Task goal: Rewrite the records starting at the line that contains "You are a GUI" and ending at the end of the records, with "radio button" replaced by "toggle switch" and everything else unchanged. Leave the pictures out of your answer.

Exercise material:
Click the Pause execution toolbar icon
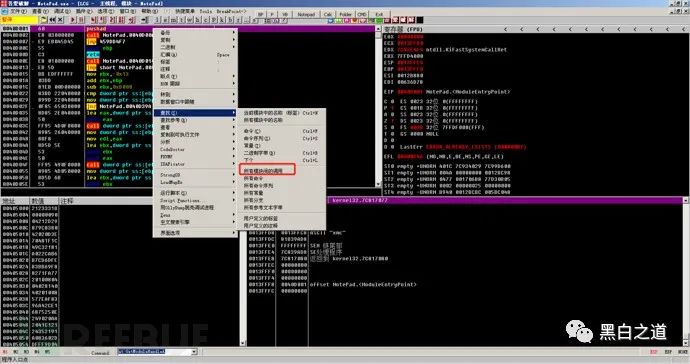The height and width of the screenshot is (364, 690). click(81, 20)
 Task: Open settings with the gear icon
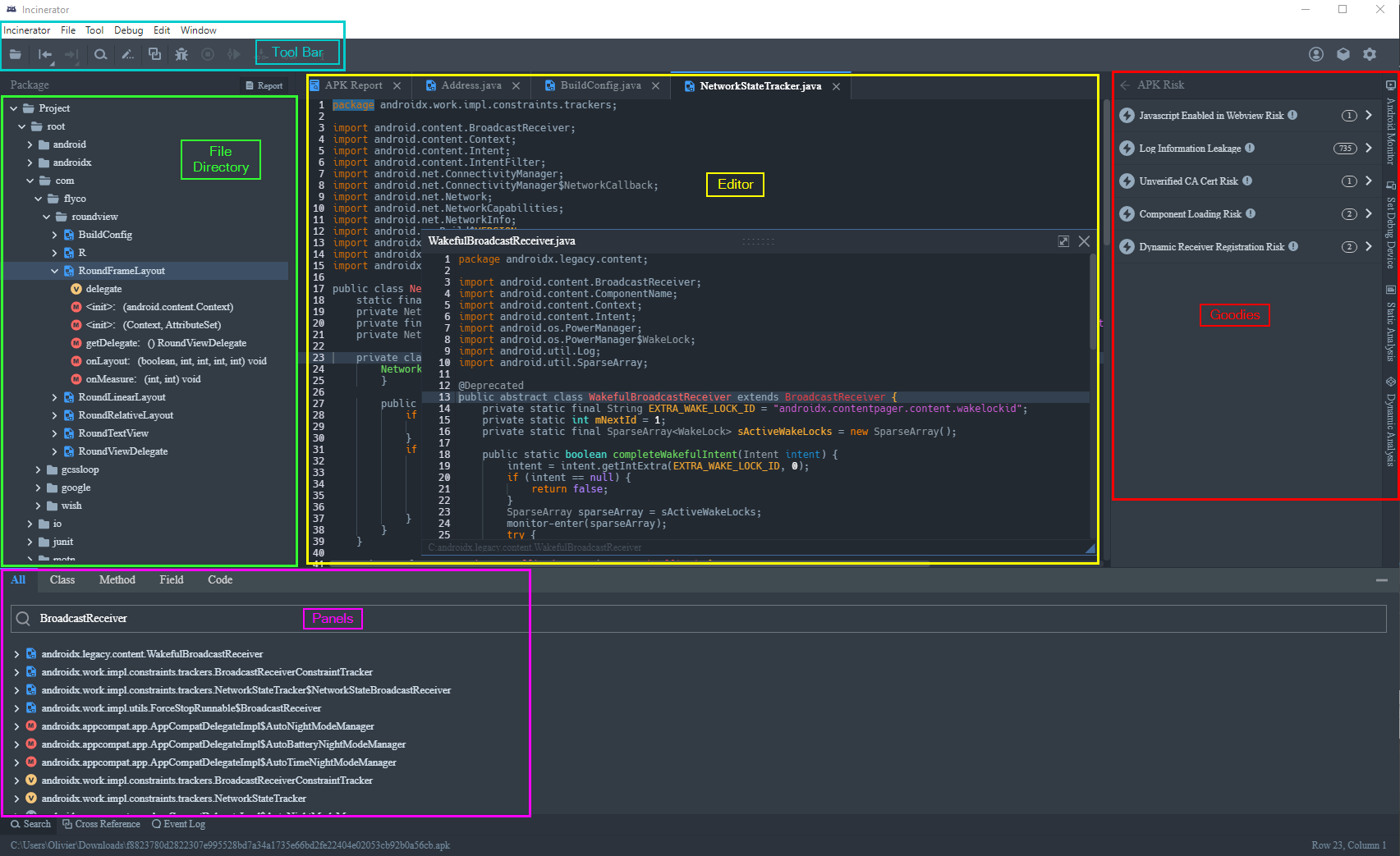[1370, 54]
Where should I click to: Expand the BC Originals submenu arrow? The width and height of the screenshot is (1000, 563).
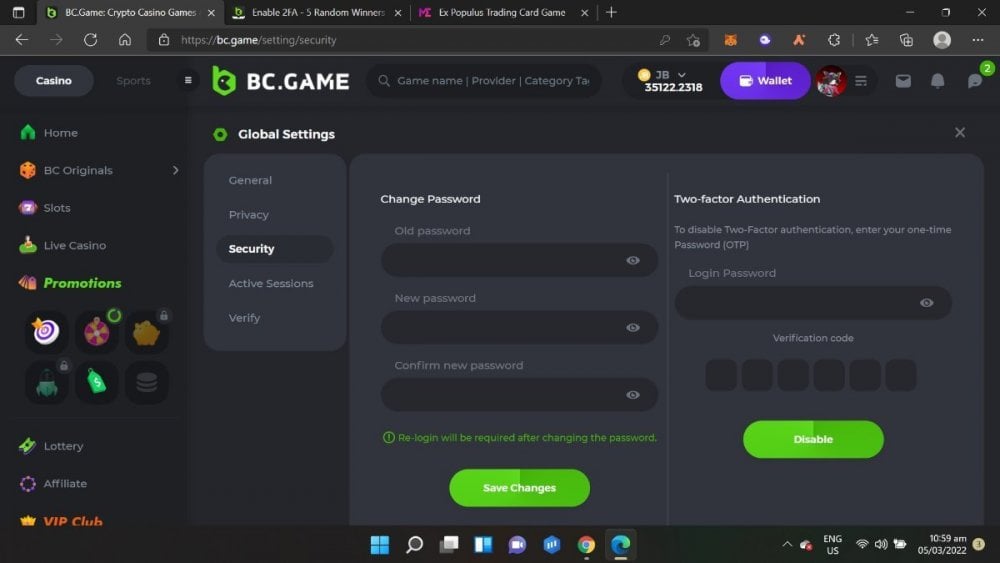pyautogui.click(x=175, y=170)
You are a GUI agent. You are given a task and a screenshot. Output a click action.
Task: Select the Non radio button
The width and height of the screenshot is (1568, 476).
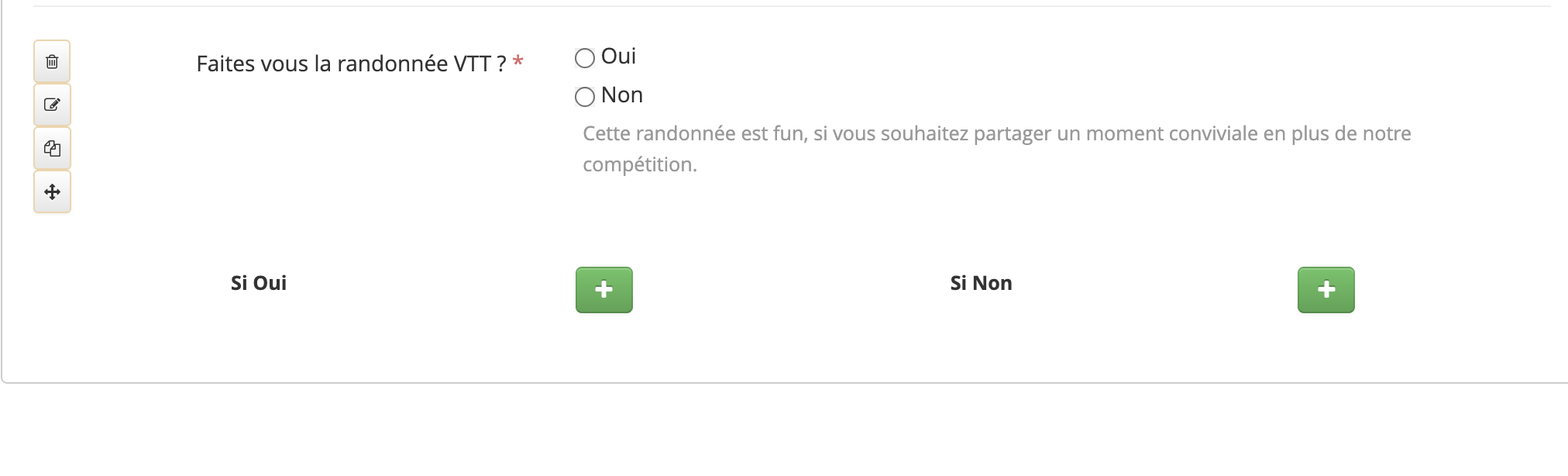[x=585, y=97]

Exercise output:
You are a GUI agent. You are given a task and a screenshot. Output a click action.
Task: Select the Non toggle switch
The width and height of the screenshot is (1568, 476).
[x=585, y=97]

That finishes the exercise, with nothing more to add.